Friday, September 12, 2014

Climate change adaptation: think of it as preparing for an alien invasion (some spaceships have already landed)

Daniel Nelson Freelance journalist, SciDev.Net The opposition street protests that have been damaging Bangladesh’s key textile sector and threatening the forthcoming O and A-level examinations have claimed another scalp: the field trips which were to precede the annual International Conference on Community-Based Adaptation (CBA7). In order to ensure the safety of participants the visits to projects on 19-21 April, which formed half of the seventh conference, were cancelled. This is annoying both to the organisers and the government, because Bangladesh has adeptly positioned itself up as a focus point for conferences and meetings on climate change.
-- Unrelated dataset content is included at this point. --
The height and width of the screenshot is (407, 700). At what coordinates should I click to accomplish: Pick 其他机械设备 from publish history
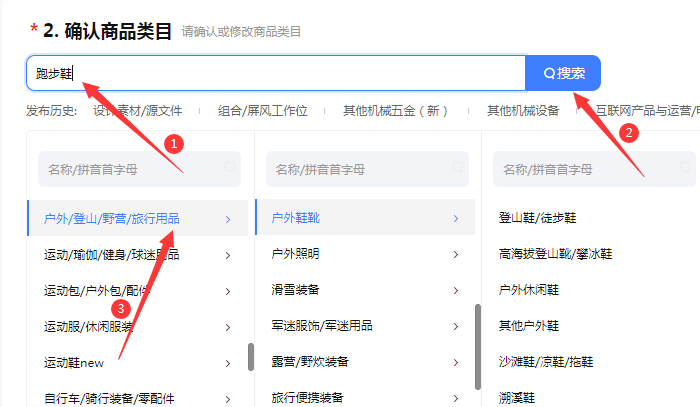pos(523,111)
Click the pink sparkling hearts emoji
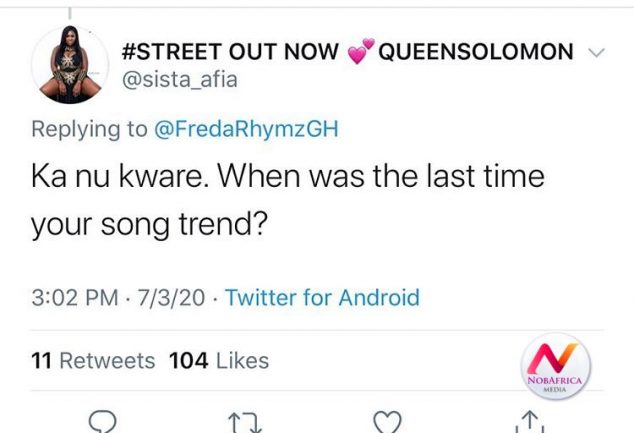The image size is (634, 433). [360, 51]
Its vulnerability – particularly to sea-level rise, floods and fluctuations in rainfall – are a strength when it comes to first-hand experience of adaptation. “I happen to be sitting in the part of the world that has the biggest advantage on knowing how to tackle climate change,” says co-organiser Saleemul Haq, who divides his time between the London-based International Institute for Environment and Development, where he is a senior fellow, and the Dhaka institution he has established, the International Centre for Climate Change and Development. Climate change is like an alien invasion “The way I characterise this,” he tells me, “is to think of climate change in planetary terms: it’s like an alien invasion coming to planet Earth, which everyone on Earth is going to have to deal with sooner or later. Some of the alien scout ships have already landed. One big one has landed in Bangladesh, and a few small ones have gone elsewhere.